His career stretched over a variety of roles in local, State, and 
Federal agencies, and because of this, John became known as one of 
Texas' most distinguished law enforcement officers.

  Commander Davis helped lead the effort to locate and arrest the Texas 
Seven escapees back in 2000. In 2022, due to his long track record of 
success, John was selected to command the newly formed Operation Lone 
Star Task Force. Most recently, Commander Davis oversaw a successful 
multiagency operation in Wharton and Jackson counties to combat human 
and drug trafficking cartels and their criminal invasion into Texas.
  Throughout his life, Commander Davis gave his all and gave all he had 
to protect our families and our communities and to make our State a 
safer place to live.
  While we mourn his passing, we know that he lived a life well lived 
and that he has gone on to his reward. May his service be an example 
for all of us in years to come and may God bless and his peace be with 
his family.


                        Remembering Claud Jacobs

  Mr. CLOUD. Mr. Speaker, I rise today to honor the life of a true hero 
of the Crossroads, Mr.
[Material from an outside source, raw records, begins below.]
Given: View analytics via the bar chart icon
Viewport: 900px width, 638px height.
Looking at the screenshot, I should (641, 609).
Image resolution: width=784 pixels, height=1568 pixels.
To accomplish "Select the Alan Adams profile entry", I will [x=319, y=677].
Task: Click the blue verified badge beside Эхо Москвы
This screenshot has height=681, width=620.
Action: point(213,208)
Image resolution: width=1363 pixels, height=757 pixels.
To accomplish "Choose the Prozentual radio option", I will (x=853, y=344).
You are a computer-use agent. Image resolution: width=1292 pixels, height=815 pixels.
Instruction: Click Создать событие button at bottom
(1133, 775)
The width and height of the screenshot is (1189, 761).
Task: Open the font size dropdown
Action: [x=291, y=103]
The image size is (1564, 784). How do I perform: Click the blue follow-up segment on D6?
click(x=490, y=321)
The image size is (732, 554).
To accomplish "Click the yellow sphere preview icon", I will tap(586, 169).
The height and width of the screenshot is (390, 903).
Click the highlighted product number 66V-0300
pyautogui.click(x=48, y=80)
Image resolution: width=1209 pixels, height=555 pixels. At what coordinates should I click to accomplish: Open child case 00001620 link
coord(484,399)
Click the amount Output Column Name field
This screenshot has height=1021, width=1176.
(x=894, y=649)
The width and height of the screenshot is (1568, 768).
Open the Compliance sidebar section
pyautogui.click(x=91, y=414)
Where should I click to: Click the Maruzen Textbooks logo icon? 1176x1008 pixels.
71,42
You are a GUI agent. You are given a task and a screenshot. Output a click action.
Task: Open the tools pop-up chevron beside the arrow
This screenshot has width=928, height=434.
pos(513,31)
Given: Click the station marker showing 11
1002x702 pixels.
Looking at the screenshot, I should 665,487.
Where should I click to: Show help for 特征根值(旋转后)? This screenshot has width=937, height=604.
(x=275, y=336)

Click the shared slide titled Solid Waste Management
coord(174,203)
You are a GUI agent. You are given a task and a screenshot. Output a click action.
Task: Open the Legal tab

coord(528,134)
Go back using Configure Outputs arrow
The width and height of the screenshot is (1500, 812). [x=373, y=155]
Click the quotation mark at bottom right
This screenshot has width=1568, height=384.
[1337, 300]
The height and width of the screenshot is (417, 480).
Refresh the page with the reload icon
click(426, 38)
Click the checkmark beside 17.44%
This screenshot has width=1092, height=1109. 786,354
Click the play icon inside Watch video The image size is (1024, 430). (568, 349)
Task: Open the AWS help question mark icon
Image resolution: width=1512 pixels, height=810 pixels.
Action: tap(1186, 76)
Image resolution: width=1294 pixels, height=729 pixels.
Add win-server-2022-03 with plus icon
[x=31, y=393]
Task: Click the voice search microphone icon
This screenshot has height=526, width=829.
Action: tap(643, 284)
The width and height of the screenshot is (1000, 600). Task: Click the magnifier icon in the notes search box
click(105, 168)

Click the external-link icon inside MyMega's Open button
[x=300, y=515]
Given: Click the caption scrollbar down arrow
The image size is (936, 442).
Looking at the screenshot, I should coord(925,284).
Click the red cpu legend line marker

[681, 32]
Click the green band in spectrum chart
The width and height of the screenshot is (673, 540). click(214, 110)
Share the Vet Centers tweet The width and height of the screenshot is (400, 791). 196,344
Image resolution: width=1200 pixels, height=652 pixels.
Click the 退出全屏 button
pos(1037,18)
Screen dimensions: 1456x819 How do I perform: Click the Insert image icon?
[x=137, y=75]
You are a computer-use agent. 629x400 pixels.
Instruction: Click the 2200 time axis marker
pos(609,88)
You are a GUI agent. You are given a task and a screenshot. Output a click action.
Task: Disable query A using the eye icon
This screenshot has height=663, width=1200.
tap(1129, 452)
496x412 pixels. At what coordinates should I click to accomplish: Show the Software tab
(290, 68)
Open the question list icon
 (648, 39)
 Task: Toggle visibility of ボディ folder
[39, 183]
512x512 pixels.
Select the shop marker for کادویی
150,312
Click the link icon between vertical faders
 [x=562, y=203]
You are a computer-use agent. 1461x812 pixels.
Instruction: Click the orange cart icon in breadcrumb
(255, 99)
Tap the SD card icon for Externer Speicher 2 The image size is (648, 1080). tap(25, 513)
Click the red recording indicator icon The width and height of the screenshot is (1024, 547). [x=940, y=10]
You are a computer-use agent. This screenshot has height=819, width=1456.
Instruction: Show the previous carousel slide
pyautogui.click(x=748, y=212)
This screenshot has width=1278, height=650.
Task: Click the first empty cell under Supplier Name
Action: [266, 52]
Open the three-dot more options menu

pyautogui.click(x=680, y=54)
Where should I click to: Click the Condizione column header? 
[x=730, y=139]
Claud Jacobs.
  A native of Yoakum and Victoria, Texas, Claud lived a life of 
extraordinary service to his community. His life's motto, ``You always 
get back more than you give'' guided him through public service in the 
Governor's office and in starting multiple businesses that helped his 
neighbors.
  Claud's faith in our savior Jesus Christ led him to be a friend to 
all,

[[Page H1246]]

dedicating his time to training young people in his community.
  In 1968, his passion for at-risk youth led him to help found the 
Bluebonnet Youth Ranch and raise millions of dollars through charity 
events.
  For his extraordinary work, in 1986 Claud Jacobs was knighted as a 
Knight of Saint Gregory by Pope John Paul II.
  Claud was a friend to everyone in our community, it seems, and I know 
he was a friend of mine. We will miss his optimism, his warmth, and his 
can-do spirit.
  May God bless his family as we remember him and his legacy.
  Mr. SCHWEIKERT. Mr. Speaker, I yield back the balance of my time.